Employment law experts Laura Burke and Lisa Jinks explain the confusion around changes to the law affecting retirement age
PROBABLY the most significant employment law development in 2011 is the removal of the default retirement age (DRA) later this year. Up to now, employers have been allowed to retire employees at a DRA (normally 65) by following a statutory procedure, giving between six and 12 months’ notice of intended retirement. However, the proposed removal of the DRA has not been a straightforward process and there is still much confusion surrounding the issue, particularly as a result of the recently published transitional provisions.
Life after the DRA
In January 2011, the coalition government confirmed, following further consultation, that from October 1 2011 the DRA would be scrapped and that, after this time, no further valid retirement dismissals could be effected
The government stated that from October 1 2011 businesses will have two choices: either to have no normal retirement age or to have an employer justified retirement age (EJRA).
Under the first option, employers will have to consider each employee on a case by case basis and ensure that any dismissal is for a fair reason and follows a fair procedure (e.g. for ill health, performance or redundancy).
Clearly, employers will want to know what their employees’ future plans are in order to facilitate workforce planning, and new ACAS guidance has been issued to assist employers deal with this new regime. Employers may want to hold workplace discussions with employees to seek their views on, e.g., their performance, developmental or training needs and future aims and aspirations. However, it is important not to single out older workers, and so annual appraisals might be an opportune time to raise these sorts of discussions with all staff.
The second option is for employers to have an EJRA and to continue to retire employees at a set age – either across the workforce as a whole or a group of employees. However, this option is risky. An employer would have to show that it had a ‘legitimate aim’ in choosing that particular age and also, that it acted ‘proportionately’ in relation to its aim. Legitimate aims might include promoting retention and recruitment by ensuring a clear career path for younger workers, facilitating long term employment planning etc. However, the real test would be for the employer to demonstrate that it had acted ‘proportionately’, i.e. showing that there was not a less discriminatory way of trying to achieve its aims. Both the government and ACAS have indicated that it is likely to be very difficult for employers to justify an EJRA, except in specific sectors such as air traffic controllers, for example.

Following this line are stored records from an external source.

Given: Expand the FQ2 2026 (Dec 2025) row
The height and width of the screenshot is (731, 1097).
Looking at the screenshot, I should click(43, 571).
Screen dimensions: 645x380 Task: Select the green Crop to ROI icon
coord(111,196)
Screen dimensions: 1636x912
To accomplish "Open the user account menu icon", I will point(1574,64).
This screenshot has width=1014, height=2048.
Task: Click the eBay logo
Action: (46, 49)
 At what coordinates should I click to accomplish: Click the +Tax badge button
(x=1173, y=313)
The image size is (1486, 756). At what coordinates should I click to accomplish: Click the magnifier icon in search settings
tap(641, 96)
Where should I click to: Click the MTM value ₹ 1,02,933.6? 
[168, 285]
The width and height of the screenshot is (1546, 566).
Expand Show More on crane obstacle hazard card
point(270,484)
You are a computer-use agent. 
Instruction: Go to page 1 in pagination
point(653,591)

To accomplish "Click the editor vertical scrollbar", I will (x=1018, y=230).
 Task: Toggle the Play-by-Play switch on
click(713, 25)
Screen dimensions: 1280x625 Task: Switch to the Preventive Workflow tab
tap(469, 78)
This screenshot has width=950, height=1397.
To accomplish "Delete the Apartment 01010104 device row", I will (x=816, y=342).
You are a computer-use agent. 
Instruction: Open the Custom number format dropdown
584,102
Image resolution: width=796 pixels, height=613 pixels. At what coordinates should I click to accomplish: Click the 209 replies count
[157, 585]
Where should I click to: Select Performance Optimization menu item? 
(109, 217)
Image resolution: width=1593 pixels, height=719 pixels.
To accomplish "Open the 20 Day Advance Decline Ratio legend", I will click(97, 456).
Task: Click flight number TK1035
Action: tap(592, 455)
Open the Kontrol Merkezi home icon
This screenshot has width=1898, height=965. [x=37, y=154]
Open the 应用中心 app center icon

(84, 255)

Earlier this year, the government confirmed that transitional provisions would allow employers to continue to issue notices of intended retirement up to and including April 5 2011 for employees who were 65 on or before 30 September 2011. This meant that employers would have to give the six months’ notice by no later thanMarch 30 2011 or else risk claims of compensation from employees.
Last week, confusion spread amongst HR practitioners with the release of the transitional provisions. First, it now appears that employers can in fact give up to 12 months’ notice of retirement on or before 5 April 2011 (meaning that retirement dismissals could still be being effected up to April 5 2012). More confusingly however, it appears that the transitional provisions only apply to those employees who turn 65 between April 6 2011 and September 30 2011 inclusive.
Employment lawyers are now querying this with the government in the hope that this is just a drafting error which will be rectified. However, there now remains a lot of confusion for employers as to whether notices of retirement already issued will become invalid for those employees who will already have turned 65 by April 6 2011.
Lisa Jinks is an associate and Laura Burke is a solicitor with Greenwoods Solicitors LLP’s employment and employee benefits team.